When it comes to organizational power, following Bertram Raven’s “Basis of Social Power” there are 5 basis of power, all of which are influential, but at greatly disparate levels. Simply put, not all power is created equal, and only certain types of power creates the influence required to drive meaningful organizational change.
Power that drives short term behavior and little significant influence
- Reward: Power founded in the ability to provide someone with a monetary reward or other reward of some kind. (Incentive)
- Coercive: Power founded in the ability to take away something important to a person. (fear)
- Legitimate: Power founded in Job Title or your org chart location. (Combination of Fear and Incentive)
- Knowledge: Power founded in your knowledge of a subject or subjects that makes you a resource. (Value Add, Expert)
- Referent: Power founded in your accomplishment, integrity, and experience. (Respect and Admiration)
Power that drives long term change and lasting influence
The first three tie to shorter term performance and/or motivation. Incentive and fear will drive people to perform, but often it is for a short period of time and not always for the right reason. For example, a short term bonus for a quick spike in sales may provide incentive for a sprint of activity and results. However, the concern would remain: is the sales person pulling forward future sales to achieve this goal? Another example may be the fear of being fired as a motivator. This coercive tactic may make someone work harder, but again, it is likely just temporary until they are “off the block.” Bottom line here is that Reward, Coercion, and Title really don’t motivate lasting change and therefore aren’t nearly as meaningful in creating influence.
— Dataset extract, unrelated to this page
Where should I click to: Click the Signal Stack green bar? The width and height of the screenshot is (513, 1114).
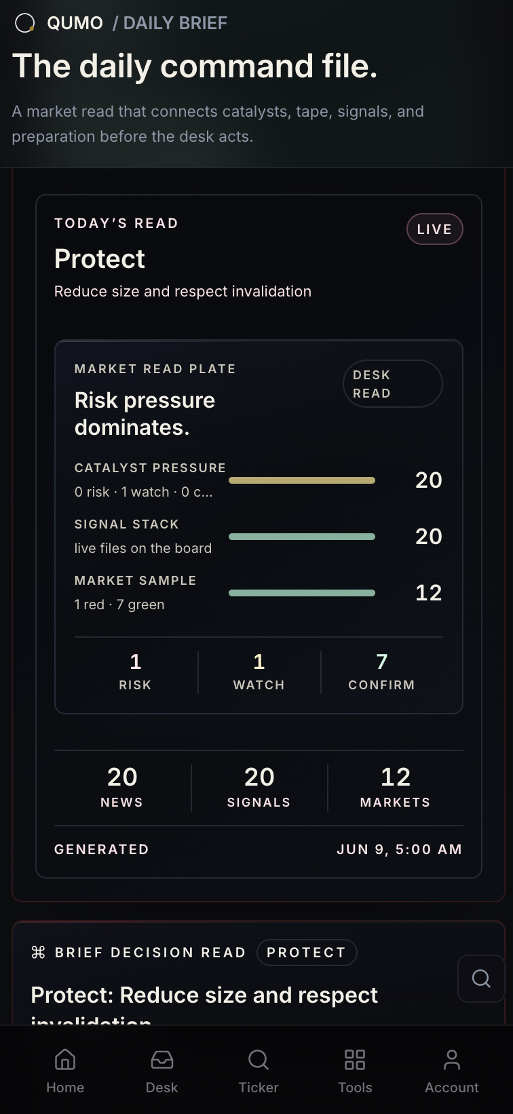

With regards to Knowledge, a person who is highly knowledgeable in an area or a few areas tends to be quite powerful and, more importantly, highly influential. While such influence may be limited to specific strengths, this knowledge, when properly applied, creates loyalty and tends to drive longer term change for an organization.
No form of power carries more influence than Referent. A person of great experience, often knowledgeable, and known for their high level of integrity and success is going to be more influential within an organization and throughout society. This type of leader can move a mountain with their words and will inspire results with their actions. When you are referent, you have influential power.
The next time an employee asks for power, what is your best response? There are many ways to answer this question, however, the most appropriate is they must find this power themselves. The title, the org chart location, and the ability to reward and coerce probably won’t mean much. If this leader don’t have respect now, and has no influence, no job title in the world will change that.
Sure power can be bestowed, but what is power without influence? Take a look at many failing companies, educational systems, and governments and there you will find your answers.
Are the powerful people in your organization influential or do they simply warm a throne?